- _PROVIDED ENTRIES_:
▬▬▬

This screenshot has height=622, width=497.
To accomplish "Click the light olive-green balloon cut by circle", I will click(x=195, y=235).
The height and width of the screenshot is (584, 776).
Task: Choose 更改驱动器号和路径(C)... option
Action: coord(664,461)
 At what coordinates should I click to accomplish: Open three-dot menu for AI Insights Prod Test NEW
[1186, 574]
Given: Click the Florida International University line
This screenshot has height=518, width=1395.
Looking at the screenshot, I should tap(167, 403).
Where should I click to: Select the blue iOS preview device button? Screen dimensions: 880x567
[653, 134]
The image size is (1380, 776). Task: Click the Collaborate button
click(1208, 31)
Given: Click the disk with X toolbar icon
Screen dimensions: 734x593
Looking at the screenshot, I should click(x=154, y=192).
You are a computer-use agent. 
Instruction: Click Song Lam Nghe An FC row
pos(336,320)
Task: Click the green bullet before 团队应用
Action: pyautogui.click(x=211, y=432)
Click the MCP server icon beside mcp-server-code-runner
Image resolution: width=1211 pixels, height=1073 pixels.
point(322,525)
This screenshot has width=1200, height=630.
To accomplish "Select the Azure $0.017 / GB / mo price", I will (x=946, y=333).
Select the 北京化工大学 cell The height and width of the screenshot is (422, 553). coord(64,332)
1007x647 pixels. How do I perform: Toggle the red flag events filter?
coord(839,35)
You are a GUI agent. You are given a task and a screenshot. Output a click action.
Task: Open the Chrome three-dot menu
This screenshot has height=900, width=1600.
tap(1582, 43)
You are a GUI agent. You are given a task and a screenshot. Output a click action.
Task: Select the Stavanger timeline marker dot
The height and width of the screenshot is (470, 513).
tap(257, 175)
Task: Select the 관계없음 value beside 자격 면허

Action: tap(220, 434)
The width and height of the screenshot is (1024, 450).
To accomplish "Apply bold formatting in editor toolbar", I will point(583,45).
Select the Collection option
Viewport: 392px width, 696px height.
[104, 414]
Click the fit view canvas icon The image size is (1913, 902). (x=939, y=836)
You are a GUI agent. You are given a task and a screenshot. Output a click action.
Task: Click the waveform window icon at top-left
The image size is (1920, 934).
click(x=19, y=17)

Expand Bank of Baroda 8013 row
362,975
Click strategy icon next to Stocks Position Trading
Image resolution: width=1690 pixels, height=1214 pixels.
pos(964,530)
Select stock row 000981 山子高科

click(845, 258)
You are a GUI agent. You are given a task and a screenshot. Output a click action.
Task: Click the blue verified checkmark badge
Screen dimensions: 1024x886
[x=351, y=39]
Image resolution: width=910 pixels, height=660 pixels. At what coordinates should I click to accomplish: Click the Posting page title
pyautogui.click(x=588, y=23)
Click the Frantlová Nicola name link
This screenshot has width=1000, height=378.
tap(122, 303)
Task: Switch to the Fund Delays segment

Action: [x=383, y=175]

▬▬▬

- _INSTRUCTIONS TO FOLLOW_:
Output an exact copy of each record.

- _WRITTEN SOLUTION_:
This screenshot has height=622, width=497.
To accomplish "Click the light olive-green balloon cut by circle", I will click(x=195, y=235).
The height and width of the screenshot is (584, 776).
Task: Choose 更改驱动器号和路径(C)... option
Action: coord(664,461)
 At what coordinates should I click to accomplish: Open three-dot menu for AI Insights Prod Test NEW
[1186, 574]
Given: Click the Florida International University line
This screenshot has height=518, width=1395.
Looking at the screenshot, I should tap(167, 403).
Where should I click to: Select the blue iOS preview device button? Screen dimensions: 880x567
[653, 134]
The image size is (1380, 776). Task: Click the Collaborate button
click(1208, 31)
Given: Click the disk with X toolbar icon
Screen dimensions: 734x593
Looking at the screenshot, I should click(x=154, y=192).
You are a computer-use agent. 
Instruction: Click Song Lam Nghe An FC row
pos(336,320)
Task: Click the green bullet before 团队应用
Action: pyautogui.click(x=211, y=432)
Click the MCP server icon beside mcp-server-code-runner
Image resolution: width=1211 pixels, height=1073 pixels.
point(322,525)
This screenshot has width=1200, height=630.
To accomplish "Select the Azure $0.017 / GB / mo price", I will (x=946, y=333).
Select the 北京化工大学 cell The height and width of the screenshot is (422, 553). coord(64,332)
1007x647 pixels. How do I perform: Toggle the red flag events filter?
coord(839,35)
You are a GUI agent. You are given a task and a screenshot. Output a click action.
Task: Open the Chrome three-dot menu
This screenshot has height=900, width=1600.
tap(1582, 43)
You are a GUI agent. You are given a task and a screenshot. Output a click action.
Task: Select the Stavanger timeline marker dot
The height and width of the screenshot is (470, 513).
tap(257, 175)
Task: Select the 관계없음 value beside 자격 면허

Action: tap(220, 434)
The width and height of the screenshot is (1024, 450).
To accomplish "Apply bold formatting in editor toolbar", I will point(583,45).
Select the Collection option
Viewport: 392px width, 696px height.
[104, 414]
Click the fit view canvas icon The image size is (1913, 902). (x=939, y=836)
You are a GUI agent. You are given a task and a screenshot. Output a click action.
Task: Click the waveform window icon at top-left
The image size is (1920, 934).
click(x=19, y=17)

Expand Bank of Baroda 8013 row
362,975
Click strategy icon next to Stocks Position Trading
Image resolution: width=1690 pixels, height=1214 pixels.
pos(964,530)
Select stock row 000981 山子高科

click(845, 258)
You are a GUI agent. You are given a task and a screenshot. Output a click action.
Task: Click the blue verified checkmark badge
Screen dimensions: 1024x886
[x=351, y=39]
Image resolution: width=910 pixels, height=660 pixels. At what coordinates should I click to accomplish: Click the Posting page title
pyautogui.click(x=588, y=23)
Click the Frantlová Nicola name link
This screenshot has width=1000, height=378.
tap(122, 303)
Task: Switch to the Fund Delays segment

Action: [x=383, y=175]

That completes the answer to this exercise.